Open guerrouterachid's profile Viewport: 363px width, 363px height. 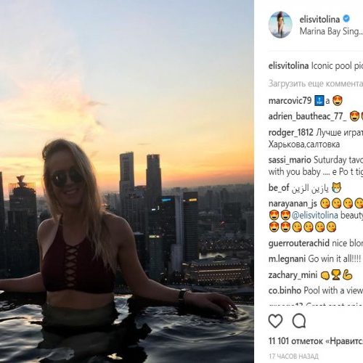click(x=299, y=243)
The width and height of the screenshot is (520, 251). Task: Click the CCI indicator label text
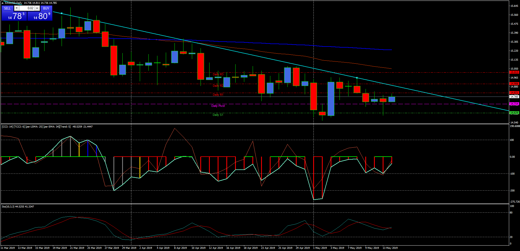point(47,127)
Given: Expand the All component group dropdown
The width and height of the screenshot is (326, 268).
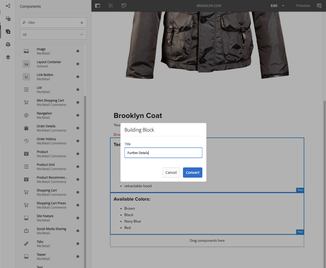Looking at the screenshot, I should click(x=53, y=34).
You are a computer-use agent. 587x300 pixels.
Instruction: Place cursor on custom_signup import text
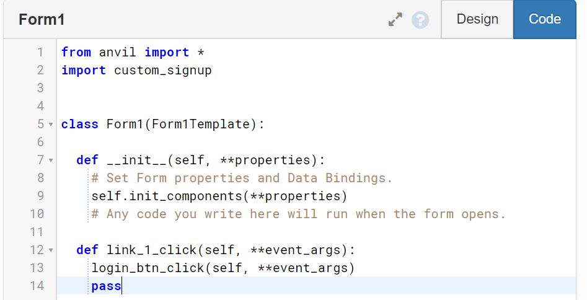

——

▸ **REQUIRED ACTION**: Write out exactly the lines from the line holding "The width and height of the screenshot is (326, 268)." through the last line of the records above, inclusive, and nothing more. Leave out the pictures.

▸ **RESPONSE AREA**:
The width and height of the screenshot is (326, 268).
Looking at the screenshot, I should click(x=53, y=34).
You are a computer-use agent. 587x300 pixels.
Instruction: Place cursor on custom_signup import text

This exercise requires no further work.